Methods From January 2004 to April 2014, 34 patients underwent splenectomy. The patients were divided into two groups. Group 1, 18 patients with AT-SLE/APSA. Group 2: 16 patients without SLE: AT/AHA. Demographic and clinical data were analyze. Refractory hematological manifestations were defined according to Mayo Clinic Criteria as: 1. If patients did not maintain platelets ≥50,000 per ml for 2 weeks on medical therapy; 2. Medically dependent. 3. Medically intolerant. Patients with hemolytic anemia were submitted to surgery when they developed 2 hemolytic crisis (fever, jaudice, pallor, abdominal pain, and haemoglobin ≤6 gr/dL) despite to conventional treatment over a period of 6 months. After splenectomy, the response were considered for thrombocytopenia as follows: 1. Complete response: ≥150,000 platelets per ml, 2. Partial response: 50,000 to 149,000 per ml or 3. No response: <50,000 per ml. The complete response for hemolityc anemia as hemoglobin ≥9 gr per dl.The inmediate response were evaluated after 7 days. The mean of follow up were 28.5 months (range 3-96 months). Statistical Analysis: descriptive stadistics, U-Mann-Whitney test and Chi square test.
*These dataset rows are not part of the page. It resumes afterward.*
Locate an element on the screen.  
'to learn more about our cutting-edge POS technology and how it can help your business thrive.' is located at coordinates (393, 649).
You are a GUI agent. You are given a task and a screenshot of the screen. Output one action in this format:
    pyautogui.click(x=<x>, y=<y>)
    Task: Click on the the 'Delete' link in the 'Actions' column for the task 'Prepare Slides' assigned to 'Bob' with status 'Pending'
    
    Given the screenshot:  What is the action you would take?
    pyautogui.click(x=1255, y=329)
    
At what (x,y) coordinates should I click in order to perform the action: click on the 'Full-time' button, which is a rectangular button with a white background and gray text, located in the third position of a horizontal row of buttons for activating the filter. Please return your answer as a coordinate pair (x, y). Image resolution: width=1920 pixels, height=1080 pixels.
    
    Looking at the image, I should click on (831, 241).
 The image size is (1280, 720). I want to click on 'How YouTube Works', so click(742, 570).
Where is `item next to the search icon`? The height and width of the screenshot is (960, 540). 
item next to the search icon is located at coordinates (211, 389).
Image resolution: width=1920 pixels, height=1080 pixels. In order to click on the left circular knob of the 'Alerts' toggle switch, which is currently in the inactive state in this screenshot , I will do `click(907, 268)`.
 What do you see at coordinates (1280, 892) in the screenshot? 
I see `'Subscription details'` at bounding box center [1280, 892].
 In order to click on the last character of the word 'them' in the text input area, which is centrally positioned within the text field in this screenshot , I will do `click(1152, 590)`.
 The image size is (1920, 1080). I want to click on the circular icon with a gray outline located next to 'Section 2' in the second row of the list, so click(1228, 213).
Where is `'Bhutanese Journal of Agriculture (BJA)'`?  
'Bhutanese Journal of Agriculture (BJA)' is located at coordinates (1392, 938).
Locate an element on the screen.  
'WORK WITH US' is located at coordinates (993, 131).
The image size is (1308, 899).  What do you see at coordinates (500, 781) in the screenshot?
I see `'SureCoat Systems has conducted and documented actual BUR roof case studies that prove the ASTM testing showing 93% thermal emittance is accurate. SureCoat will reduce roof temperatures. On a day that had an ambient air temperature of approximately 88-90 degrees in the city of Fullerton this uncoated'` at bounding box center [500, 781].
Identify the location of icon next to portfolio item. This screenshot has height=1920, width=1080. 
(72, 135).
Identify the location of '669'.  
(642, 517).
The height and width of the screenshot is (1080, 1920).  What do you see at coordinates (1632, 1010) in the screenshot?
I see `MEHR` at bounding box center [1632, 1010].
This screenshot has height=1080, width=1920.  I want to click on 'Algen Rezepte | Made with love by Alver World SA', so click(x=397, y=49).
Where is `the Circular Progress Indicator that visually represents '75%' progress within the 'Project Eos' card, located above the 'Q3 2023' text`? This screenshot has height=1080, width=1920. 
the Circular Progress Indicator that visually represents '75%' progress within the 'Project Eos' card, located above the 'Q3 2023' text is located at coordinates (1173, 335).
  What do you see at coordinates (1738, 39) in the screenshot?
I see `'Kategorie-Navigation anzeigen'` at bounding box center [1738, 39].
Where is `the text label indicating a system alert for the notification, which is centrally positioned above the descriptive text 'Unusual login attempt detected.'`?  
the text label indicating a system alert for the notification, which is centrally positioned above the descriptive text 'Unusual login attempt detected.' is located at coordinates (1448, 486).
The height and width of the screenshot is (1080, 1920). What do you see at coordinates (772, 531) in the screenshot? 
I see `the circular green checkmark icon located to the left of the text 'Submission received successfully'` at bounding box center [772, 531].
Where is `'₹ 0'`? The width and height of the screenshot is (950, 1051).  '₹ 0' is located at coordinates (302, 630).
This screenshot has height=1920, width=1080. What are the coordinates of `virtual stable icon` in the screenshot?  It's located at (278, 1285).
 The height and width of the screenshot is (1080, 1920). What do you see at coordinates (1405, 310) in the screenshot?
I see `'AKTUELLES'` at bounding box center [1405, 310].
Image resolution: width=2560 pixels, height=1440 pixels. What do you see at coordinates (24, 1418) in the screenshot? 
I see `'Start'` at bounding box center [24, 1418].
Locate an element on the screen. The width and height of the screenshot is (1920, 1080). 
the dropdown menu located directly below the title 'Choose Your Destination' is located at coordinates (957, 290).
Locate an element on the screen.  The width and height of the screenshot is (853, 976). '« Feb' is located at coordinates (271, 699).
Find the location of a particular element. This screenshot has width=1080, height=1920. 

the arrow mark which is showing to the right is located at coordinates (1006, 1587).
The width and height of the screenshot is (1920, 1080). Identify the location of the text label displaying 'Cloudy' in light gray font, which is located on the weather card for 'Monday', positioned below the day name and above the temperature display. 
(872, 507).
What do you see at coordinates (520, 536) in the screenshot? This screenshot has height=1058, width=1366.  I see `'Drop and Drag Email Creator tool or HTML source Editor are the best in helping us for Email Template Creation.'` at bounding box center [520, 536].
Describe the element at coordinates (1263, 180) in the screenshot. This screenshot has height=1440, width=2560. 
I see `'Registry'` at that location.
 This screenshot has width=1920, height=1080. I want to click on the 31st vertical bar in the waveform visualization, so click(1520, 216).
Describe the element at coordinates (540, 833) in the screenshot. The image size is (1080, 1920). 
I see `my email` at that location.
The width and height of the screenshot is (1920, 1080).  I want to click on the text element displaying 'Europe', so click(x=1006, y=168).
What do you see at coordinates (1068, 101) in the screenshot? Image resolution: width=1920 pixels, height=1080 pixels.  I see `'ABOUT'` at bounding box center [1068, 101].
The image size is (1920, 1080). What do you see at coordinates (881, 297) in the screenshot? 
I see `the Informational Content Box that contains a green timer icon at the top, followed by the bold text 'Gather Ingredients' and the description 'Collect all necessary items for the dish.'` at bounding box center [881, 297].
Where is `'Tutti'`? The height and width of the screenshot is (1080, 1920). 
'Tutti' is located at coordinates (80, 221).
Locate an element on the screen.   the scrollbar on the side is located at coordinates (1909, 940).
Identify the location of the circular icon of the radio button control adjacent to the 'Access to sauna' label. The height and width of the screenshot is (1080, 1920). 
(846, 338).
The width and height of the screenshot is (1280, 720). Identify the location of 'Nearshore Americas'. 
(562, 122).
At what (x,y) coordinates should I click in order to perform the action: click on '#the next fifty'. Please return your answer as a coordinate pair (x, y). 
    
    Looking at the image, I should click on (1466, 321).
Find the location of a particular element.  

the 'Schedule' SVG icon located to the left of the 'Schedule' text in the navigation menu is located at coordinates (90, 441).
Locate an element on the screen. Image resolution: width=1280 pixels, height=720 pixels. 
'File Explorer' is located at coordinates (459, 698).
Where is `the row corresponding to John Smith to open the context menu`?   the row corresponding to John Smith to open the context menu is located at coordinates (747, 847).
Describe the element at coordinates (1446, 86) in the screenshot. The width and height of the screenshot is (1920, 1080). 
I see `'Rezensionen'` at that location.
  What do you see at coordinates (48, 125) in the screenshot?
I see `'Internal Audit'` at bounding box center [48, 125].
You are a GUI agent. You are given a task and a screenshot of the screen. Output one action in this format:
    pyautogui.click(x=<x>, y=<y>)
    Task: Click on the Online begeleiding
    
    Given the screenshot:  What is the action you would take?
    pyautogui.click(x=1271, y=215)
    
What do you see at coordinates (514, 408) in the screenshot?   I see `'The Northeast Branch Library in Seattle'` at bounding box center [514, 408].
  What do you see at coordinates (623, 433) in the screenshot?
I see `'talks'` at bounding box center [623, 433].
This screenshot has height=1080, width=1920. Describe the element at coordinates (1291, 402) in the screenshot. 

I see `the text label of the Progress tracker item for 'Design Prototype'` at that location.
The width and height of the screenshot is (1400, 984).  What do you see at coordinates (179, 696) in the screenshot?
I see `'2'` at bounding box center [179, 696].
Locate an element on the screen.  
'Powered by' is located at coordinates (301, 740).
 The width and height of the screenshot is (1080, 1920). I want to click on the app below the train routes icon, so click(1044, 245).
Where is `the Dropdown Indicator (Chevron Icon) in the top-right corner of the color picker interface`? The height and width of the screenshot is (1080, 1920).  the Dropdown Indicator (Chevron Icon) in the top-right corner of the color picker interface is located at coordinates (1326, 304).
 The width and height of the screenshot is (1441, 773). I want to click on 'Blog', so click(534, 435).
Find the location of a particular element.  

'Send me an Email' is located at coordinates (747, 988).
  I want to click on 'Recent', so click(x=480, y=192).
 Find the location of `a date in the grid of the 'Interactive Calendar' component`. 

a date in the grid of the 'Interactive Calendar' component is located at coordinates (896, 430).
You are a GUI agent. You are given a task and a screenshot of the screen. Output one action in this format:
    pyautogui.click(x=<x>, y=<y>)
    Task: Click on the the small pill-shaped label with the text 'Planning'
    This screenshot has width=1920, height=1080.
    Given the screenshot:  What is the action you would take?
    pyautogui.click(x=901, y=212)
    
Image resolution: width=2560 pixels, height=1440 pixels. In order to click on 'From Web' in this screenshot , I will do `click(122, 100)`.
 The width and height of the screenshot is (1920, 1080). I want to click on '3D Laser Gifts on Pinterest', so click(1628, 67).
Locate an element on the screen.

Results The mean age of 34 patients (28 female) were 34.6 years old (range 18-62 y.o.). The duration of disease:Group 1 vs Group 2: 58.3±50.6 vs 27.13±27.9 months (p<0.033). The time of AT/AHA diagnosis: Group 1 vs Group 2 (p<0.000). No difference was found in the mean of period between hematologic manifestations and surgery. Open splenectomy was performed in 15/34 patients and laparoscopy in 19/34 patients, 3 converted to open surgery (15.78%). The inmediate complete response were observed in 15/34, (67.64%). For Group1, 4/18 (22.2%) and for Group 2, 11/16, (68.8%) (p=0.006).After 30 days of surgery a complete response were observed in 11/18, (61.1%) for Group 1, and 13/16, (81.2%) for Group 2 (p=NS). The complications in the inmediate post-operative period were observed in 6/34, (17.64%), 1 from Group 1 vs 5 from Group 2 (p=0.05). Infections in 3/34 (8.82%), one patient had bleeding and 2 had mesenteric and portal vein thrombosis respectively. After follow up, in Group 1, the relapse were observed in 7/18 patients (38.9%), and in Group 2, 3/16, (18.75%) (p<0.05). The mortality was zero in both groups of patients

Conclusions This study suggest:Despite the long duration of disease, patients with SLE/APS have a similar response to splenectomy compared with AT/AHA. Patients with SLE/APS had a significant increase of relapses. The splenectomy is safety and effective in severe and refractory hematologic manifestations.